LISTED RECORDS
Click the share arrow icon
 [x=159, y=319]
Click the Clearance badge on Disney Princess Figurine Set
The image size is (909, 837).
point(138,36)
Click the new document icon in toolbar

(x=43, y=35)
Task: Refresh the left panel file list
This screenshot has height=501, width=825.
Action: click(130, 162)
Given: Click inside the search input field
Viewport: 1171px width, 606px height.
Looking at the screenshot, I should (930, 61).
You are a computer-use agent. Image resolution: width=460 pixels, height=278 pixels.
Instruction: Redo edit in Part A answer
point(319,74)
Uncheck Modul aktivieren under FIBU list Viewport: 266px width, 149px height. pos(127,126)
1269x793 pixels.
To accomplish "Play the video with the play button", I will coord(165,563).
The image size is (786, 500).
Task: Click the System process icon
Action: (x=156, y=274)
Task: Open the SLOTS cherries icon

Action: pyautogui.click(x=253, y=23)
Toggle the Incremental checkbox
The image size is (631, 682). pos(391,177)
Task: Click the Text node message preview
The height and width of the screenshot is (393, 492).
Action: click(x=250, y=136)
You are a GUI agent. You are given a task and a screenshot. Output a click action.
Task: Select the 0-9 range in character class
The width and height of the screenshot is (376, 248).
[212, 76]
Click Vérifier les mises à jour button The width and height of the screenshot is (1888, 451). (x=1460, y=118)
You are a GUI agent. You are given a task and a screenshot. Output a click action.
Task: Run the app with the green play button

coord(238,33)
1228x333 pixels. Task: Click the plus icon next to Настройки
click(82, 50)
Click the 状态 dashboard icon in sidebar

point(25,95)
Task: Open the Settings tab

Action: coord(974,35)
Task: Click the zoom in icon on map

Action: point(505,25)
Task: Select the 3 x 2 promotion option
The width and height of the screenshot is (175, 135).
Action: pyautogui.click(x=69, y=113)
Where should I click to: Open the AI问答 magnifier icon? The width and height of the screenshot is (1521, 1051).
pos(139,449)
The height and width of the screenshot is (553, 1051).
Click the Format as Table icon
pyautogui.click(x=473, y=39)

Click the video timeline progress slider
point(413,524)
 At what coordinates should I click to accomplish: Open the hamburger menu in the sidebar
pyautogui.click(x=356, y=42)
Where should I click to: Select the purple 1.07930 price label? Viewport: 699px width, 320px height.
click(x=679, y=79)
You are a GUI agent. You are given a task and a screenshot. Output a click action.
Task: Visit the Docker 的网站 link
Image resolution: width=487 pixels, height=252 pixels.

EXERCISE
Copy every line of the records above verbatim.

TASK RESPONSE
Click the share arrow icon
 [x=159, y=319]
Click the Clearance badge on Disney Princess Figurine Set
The image size is (909, 837).
point(138,36)
Click the new document icon in toolbar

(x=43, y=35)
Task: Refresh the left panel file list
This screenshot has height=501, width=825.
Action: click(130, 162)
Given: Click inside the search input field
Viewport: 1171px width, 606px height.
Looking at the screenshot, I should (930, 61).
You are a computer-use agent. Image resolution: width=460 pixels, height=278 pixels.
Instruction: Redo edit in Part A answer
point(319,74)
Uncheck Modul aktivieren under FIBU list Viewport: 266px width, 149px height. pos(127,126)
1269x793 pixels.
To accomplish "Play the video with the play button", I will coord(165,563).
The image size is (786, 500).
Task: Click the System process icon
Action: (x=156, y=274)
Task: Open the SLOTS cherries icon

Action: pyautogui.click(x=253, y=23)
Toggle the Incremental checkbox
The image size is (631, 682). pos(391,177)
Task: Click the Text node message preview
The height and width of the screenshot is (393, 492).
Action: click(x=250, y=136)
You are a GUI agent. You are given a task and a screenshot. Output a click action.
Task: Select the 0-9 range in character class
The width and height of the screenshot is (376, 248).
[212, 76]
Click Vérifier les mises à jour button The width and height of the screenshot is (1888, 451). (x=1460, y=118)
You are a GUI agent. You are given a task and a screenshot. Output a click action.
Task: Run the app with the green play button

coord(238,33)
1228x333 pixels. Task: Click the plus icon next to Настройки
click(82, 50)
Click the 状态 dashboard icon in sidebar

point(25,95)
Task: Open the Settings tab

Action: coord(974,35)
Task: Click the zoom in icon on map

Action: point(505,25)
Task: Select the 3 x 2 promotion option
The width and height of the screenshot is (175, 135).
Action: pyautogui.click(x=69, y=113)
Where should I click to: Open the AI问答 magnifier icon? The width and height of the screenshot is (1521, 1051).
pos(139,449)
The height and width of the screenshot is (553, 1051).
Click the Format as Table icon
pyautogui.click(x=473, y=39)

Click the video timeline progress slider
point(413,524)
 At what coordinates should I click to accomplish: Open the hamburger menu in the sidebar
pyautogui.click(x=356, y=42)
Where should I click to: Select the purple 1.07930 price label? Viewport: 699px width, 320px height.
click(x=679, y=79)
You are a GUI agent. You are given a task and a screenshot. Output a click action.
Task: Visit the Docker 的网站 link
Image resolution: width=487 pixels, height=252 pixels.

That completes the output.